Compile (GPU, CUDA Toolkit required):

      

  nvcc -O3 -lcublas -o gpu_bench gpu_bench.cu
./gpu_bench

We launch cuBLAS GEMM calls back-to-back in the default stream and synchronize once at the end. This is optimal for chained multiplications: calls execute in order; we avoid unnecessary CPU blocking.

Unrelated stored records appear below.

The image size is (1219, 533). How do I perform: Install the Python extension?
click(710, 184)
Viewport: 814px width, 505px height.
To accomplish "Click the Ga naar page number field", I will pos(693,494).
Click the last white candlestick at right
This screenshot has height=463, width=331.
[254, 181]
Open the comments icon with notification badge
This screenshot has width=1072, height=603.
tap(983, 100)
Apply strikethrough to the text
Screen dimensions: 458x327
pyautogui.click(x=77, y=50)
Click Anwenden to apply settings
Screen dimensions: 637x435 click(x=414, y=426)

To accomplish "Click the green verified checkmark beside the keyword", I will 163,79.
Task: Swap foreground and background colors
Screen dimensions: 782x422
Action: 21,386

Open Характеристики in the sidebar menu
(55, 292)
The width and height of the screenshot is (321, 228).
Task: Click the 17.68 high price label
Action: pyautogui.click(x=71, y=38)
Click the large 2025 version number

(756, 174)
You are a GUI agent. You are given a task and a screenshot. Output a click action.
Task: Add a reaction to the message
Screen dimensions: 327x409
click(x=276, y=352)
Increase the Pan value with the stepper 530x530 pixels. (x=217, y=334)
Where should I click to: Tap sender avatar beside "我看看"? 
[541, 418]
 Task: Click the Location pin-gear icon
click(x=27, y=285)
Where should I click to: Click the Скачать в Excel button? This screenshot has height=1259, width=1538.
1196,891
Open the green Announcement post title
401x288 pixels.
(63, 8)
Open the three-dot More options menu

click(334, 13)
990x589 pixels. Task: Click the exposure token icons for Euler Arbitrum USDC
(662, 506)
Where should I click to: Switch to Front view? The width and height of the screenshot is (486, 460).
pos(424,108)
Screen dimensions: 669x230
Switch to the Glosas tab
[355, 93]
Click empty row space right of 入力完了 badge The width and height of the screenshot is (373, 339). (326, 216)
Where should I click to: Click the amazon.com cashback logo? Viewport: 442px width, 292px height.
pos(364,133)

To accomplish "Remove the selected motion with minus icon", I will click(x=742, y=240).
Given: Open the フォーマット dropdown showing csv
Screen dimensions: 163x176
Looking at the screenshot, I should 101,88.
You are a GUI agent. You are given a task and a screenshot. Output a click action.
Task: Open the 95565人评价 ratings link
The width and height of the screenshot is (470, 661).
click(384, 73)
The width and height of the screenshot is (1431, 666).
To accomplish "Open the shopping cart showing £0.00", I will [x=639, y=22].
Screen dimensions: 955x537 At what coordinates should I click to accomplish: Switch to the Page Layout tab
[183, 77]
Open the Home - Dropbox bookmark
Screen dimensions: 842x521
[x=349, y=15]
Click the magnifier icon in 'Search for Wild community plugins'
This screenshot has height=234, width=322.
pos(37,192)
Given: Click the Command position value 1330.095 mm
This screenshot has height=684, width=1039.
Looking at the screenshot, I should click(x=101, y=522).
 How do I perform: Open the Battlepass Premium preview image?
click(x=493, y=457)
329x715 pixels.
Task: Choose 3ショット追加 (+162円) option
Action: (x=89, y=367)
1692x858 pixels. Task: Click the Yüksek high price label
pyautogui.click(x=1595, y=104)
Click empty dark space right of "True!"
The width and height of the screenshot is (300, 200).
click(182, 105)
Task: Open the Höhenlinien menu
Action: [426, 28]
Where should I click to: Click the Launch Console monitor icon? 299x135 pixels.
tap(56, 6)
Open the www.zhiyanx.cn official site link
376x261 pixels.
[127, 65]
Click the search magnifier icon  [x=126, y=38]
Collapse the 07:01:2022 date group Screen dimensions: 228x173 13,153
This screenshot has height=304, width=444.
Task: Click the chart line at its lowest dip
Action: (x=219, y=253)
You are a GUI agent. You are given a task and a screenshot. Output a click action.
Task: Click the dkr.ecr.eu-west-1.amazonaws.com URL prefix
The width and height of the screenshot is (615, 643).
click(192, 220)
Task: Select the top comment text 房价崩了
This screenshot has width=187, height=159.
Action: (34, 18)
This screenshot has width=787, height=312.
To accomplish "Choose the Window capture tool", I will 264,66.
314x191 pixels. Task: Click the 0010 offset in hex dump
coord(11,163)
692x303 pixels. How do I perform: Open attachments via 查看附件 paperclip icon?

6) CPU vs GPU: What the Numbers Look Like

On my setup, I see results in the ballpark of:

Size CPU (mult1_opt_raw) GPU (cuBLAS) Speedup
100×100~2.14 ms~2.21 ms≈ 1×
200×200~21.7 ms~12.3 ms≈ 1.8×
400×400~183 ms~5.6 ms≈ 33×
800×800~1477 ms~38 ms≈ 39×
2000×2000~24254,435 ms~442 ms≈ 55×

For small matrices, GPU overhead (data transfers, kernel launch) dominates and gains are modest. Once you pass ~400×400, the GPU’s massive parallelism takes over and leaves the CPU behind.


7) Practical Guidance

  • Single multiplication: mult1 or mult1_opt are both fine; differences are small.
  • Chained multiplications (3+): use mult1_opt_raw (no transpose between steps) and transpose once at the end.
  • Very large matrices (≥ 1000×1000): GPU with cuBLAS (cublasDgemm) brings huge speedups.
  • Memory management on GPU: for benchmark loops, allocate device buffers once at the maximum size and reuse them across sizes to avoid timing malloc/free.
  • Mixed precision: if acceptable, switch doublefloat and cublasDgemmcublasSgemm for additional speed.

8) Takeaways

Choosing a column-major representation provides mathematical clarity and aligns with many libraries. By computing multiplications with a row-major access pattern, we retain that clarity while exploiting CPU cache locality. For deep chains, delaying the final transpose yields a clean performance win. And when data sizes grow, offloading to the GPU via cuBLAS delivers one to two orders of magnitude speedups — all without changing the high-level math.

Fulgurance now spans both worlds: a clear, column-major architecture with CPU-friendly row-major computation paths, and a clean bridge to GPU acceleration for large-scale workloads.